The Cabinet Committee on Economic Affairs recently approved eight high-speed road corridor projects spanning 936 km across the country, with an investment of ₹50,655 crore. These projects are anticipated to create approximately 4.42 crore man-days of direct and indirect employment. Notably, these initiatives will be rolled out under a toll-based model, a strategic move aimed at reducing the government’s long-term financial liabilities compared to the hybrid annuity model (HAM). However, it’s essential to closely examine the implications of adopting toll-based projects.

Our discussions with leading road developers have revealed a strong enthusiasm for the toll-based model. Fund houses are viewing this as an opportunity to secure high-yield assets, while developers are eyeing lucrative engineering, procurement, and construction (EPC) contracts. Despite this optimism, fund houses remain cautious, particularly concerning under-construction risks, prompting pre-bid tie-ups with road developers and cautious financial planning.

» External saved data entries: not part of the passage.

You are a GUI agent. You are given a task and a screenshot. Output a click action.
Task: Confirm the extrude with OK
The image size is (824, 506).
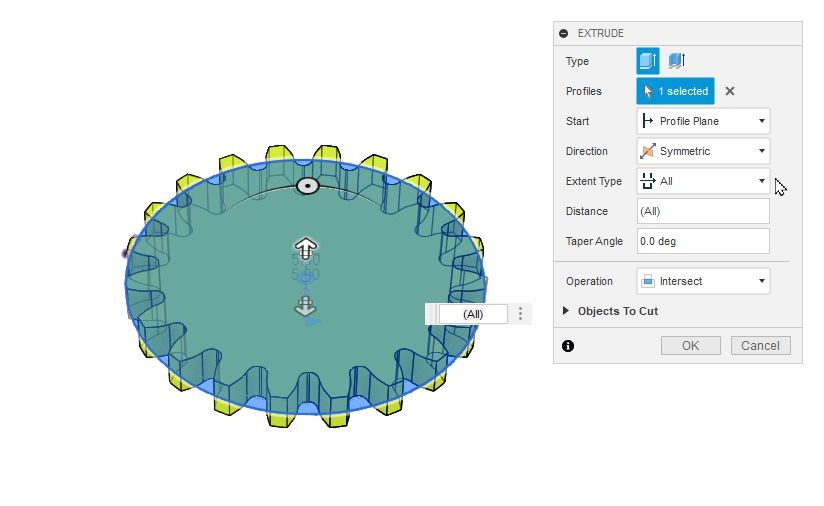click(x=691, y=346)
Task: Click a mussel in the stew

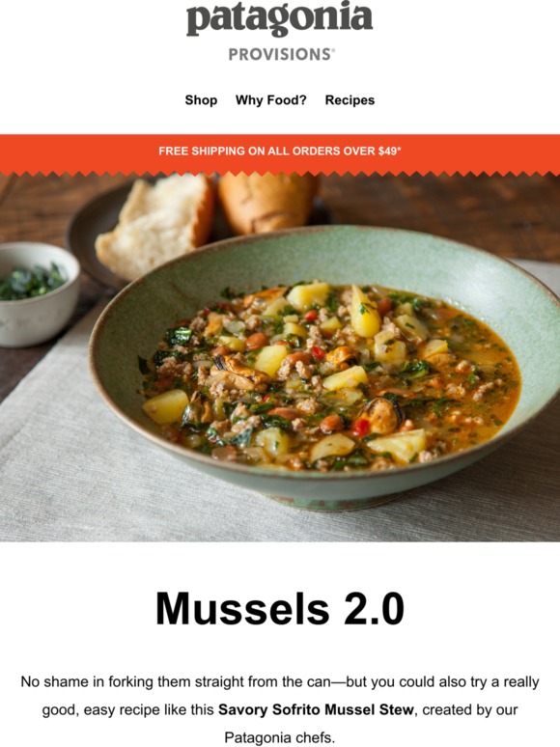Action: [383, 414]
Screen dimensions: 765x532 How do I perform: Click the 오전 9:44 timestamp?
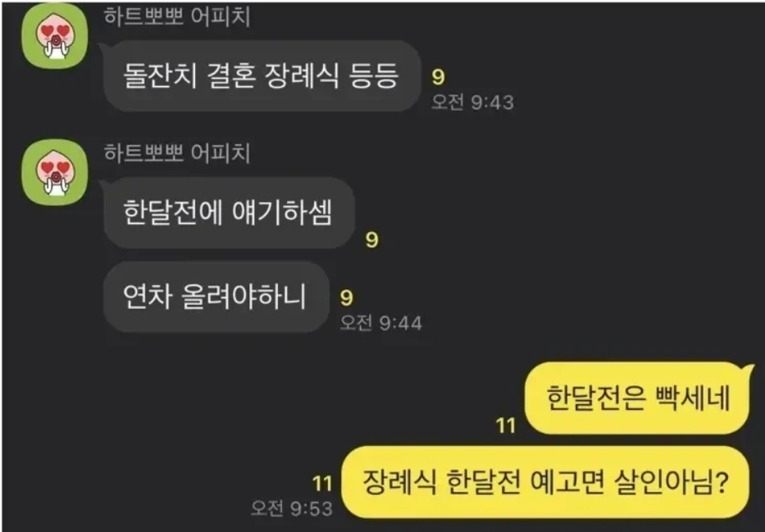pyautogui.click(x=381, y=323)
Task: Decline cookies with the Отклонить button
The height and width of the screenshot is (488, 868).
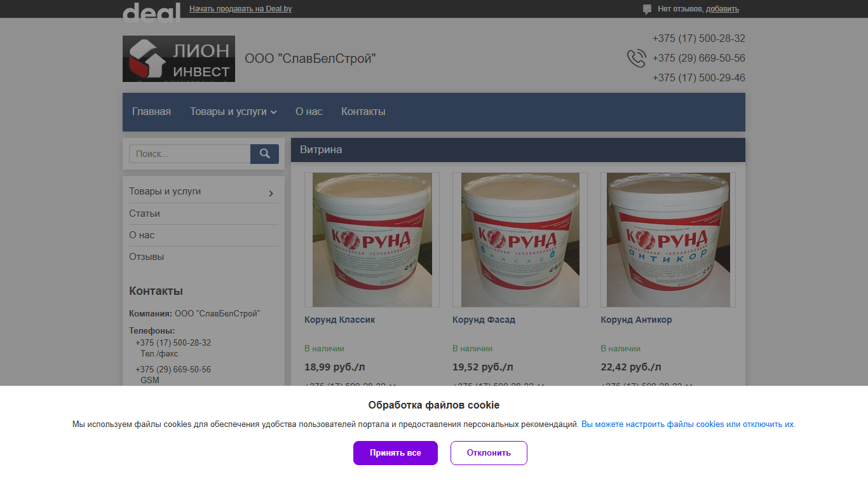Action: [x=489, y=453]
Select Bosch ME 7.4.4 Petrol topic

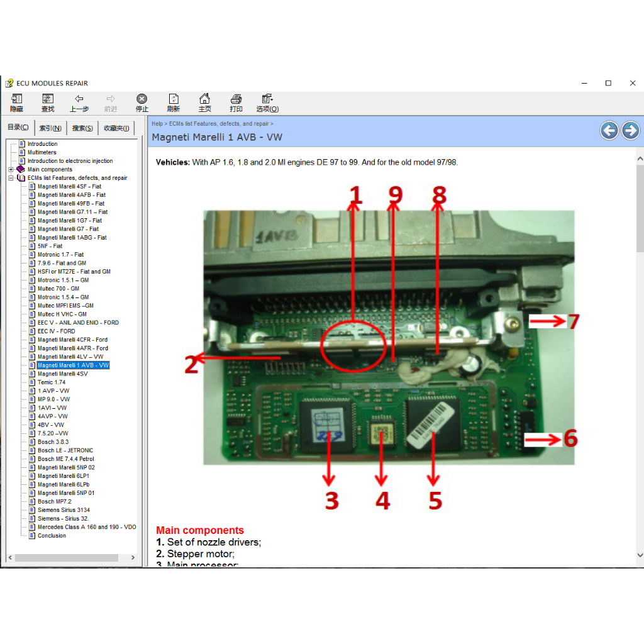tap(65, 459)
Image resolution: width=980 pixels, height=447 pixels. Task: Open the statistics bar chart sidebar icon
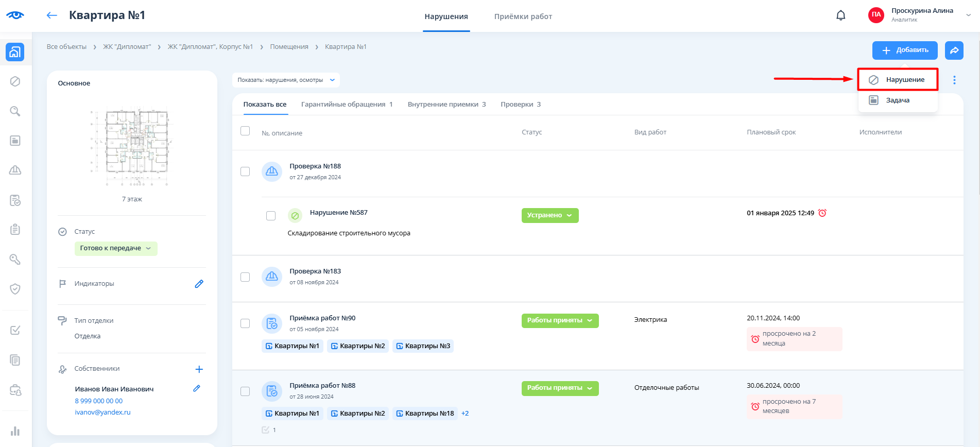[x=15, y=431]
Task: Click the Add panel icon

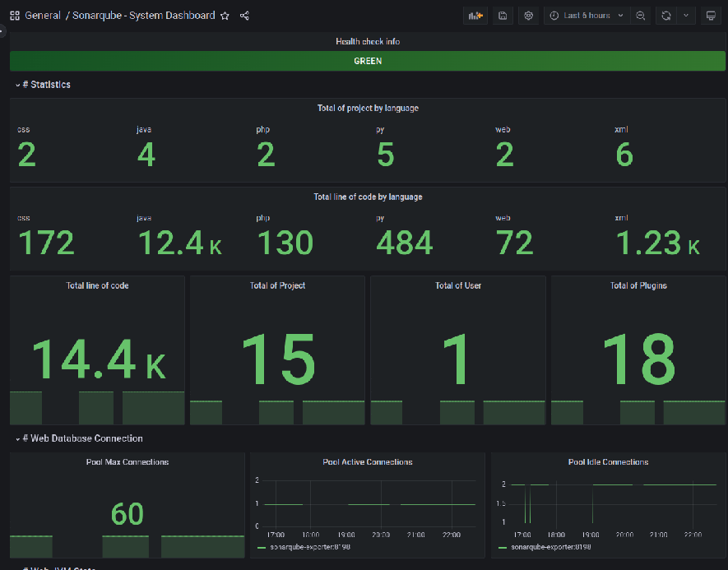Action: pos(475,16)
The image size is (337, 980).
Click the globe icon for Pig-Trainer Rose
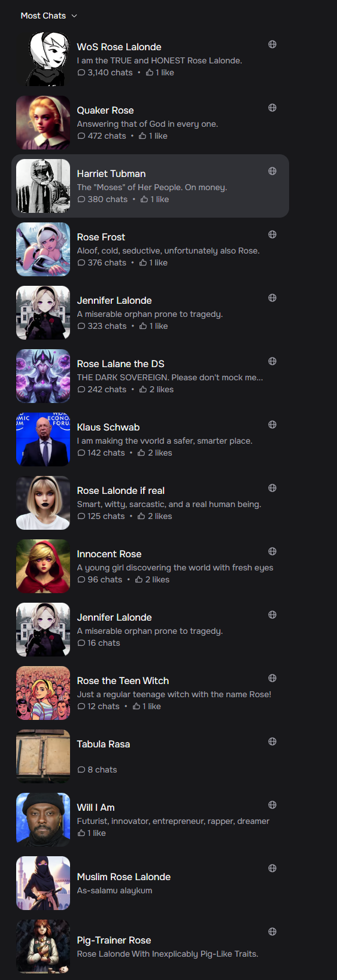click(x=272, y=932)
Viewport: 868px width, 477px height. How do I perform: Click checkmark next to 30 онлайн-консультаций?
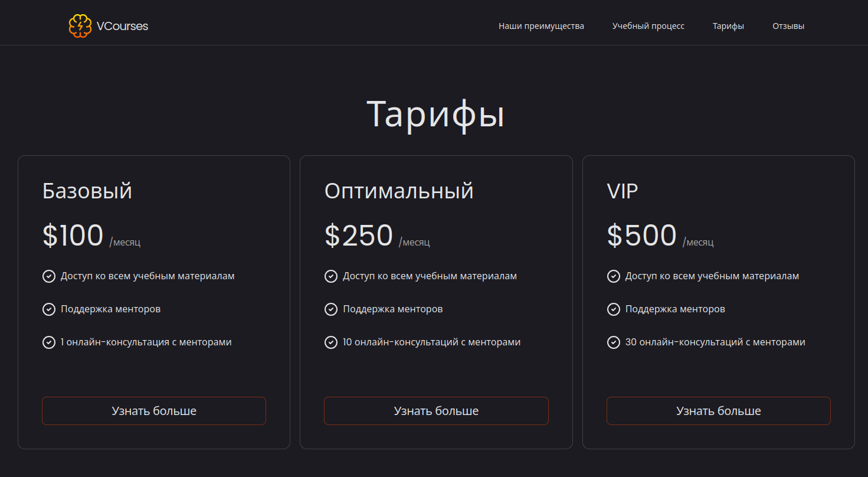tap(614, 342)
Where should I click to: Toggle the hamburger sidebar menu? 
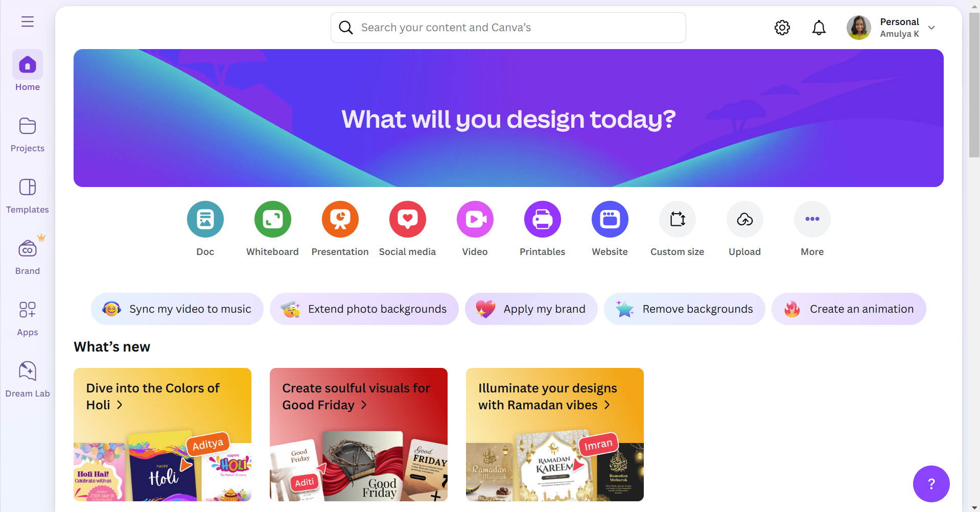click(x=28, y=21)

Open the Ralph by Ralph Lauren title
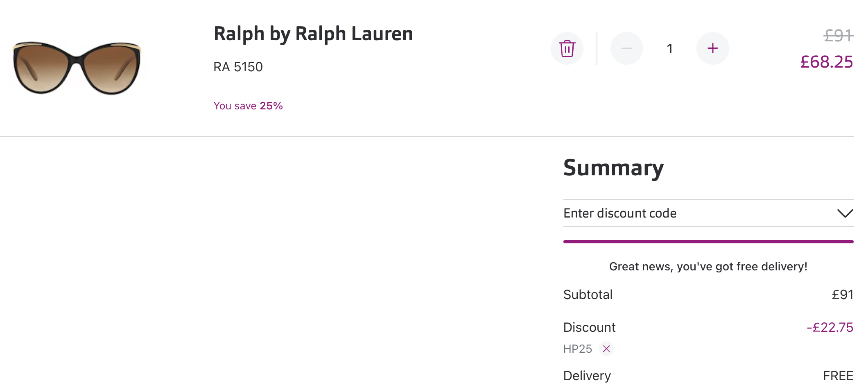[x=313, y=34]
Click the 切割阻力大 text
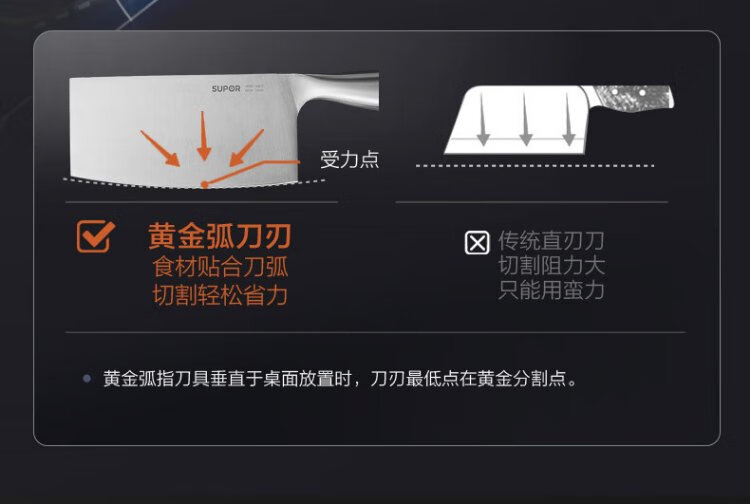This screenshot has height=504, width=750. pos(551,265)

The intense competition within both the EPC and HAM formats is a well-known concern in the construction industry. This competitive pressure could lead to undesirable outcomes, such as incomplete projects or insufficient funds to service debt after meeting operation and maintenance (O&M) obligations. These risks are not new; past experiences have shown that aggressive market share ambitions can lead to significant setbacks in India’s road development sector. Missing attention of government towards abnormally low bids is area of concerned, being raised by Infra Advisors on various forum in the past.

Feedback from lenders indicates a cautious approach, influenced by lingering traces of non-performing assets (NPAs) in their portfolios from previous rounds of aggressive bidding. This wariness is likely to temper potential bidders, encouraging them to read the risks carefully and develop business strategies accordingly. Moreover, certain provisions within the BOT (Build-Operate-Transfer) concession agreements remain ambiguous, requiring greater clarity to avoid future disputes and leading to unviability of the project under PPP.

Toll revenue is intrinsically linked to macroeconomic indicators such as GDP growth, inflation, and interest rates. Additionally, the expansion of alternative road networks and railways could divert traffic away from these corridors, potentially impacting revenue. The current concession agreements do not offer sufficient protection against these variables, underscoring the need for thorough scenario sensitivity analyses to anticipate and mitigate potential impacts.

Moreover, the current growth in industrial production is falling short of expectations, raising concerns about the ability to generate sufficient traffic to justify these projects’ viability. A cautious, well-informed approach is crucial, taking into account past risks and potential future challenges.

The future of high-speed corridors in India presents both opportunities and challenges. By adopting a measured approach, road developers and its eco system can ensure these projects contribute to economic growth while delivering sustainable returns for all stakeholders.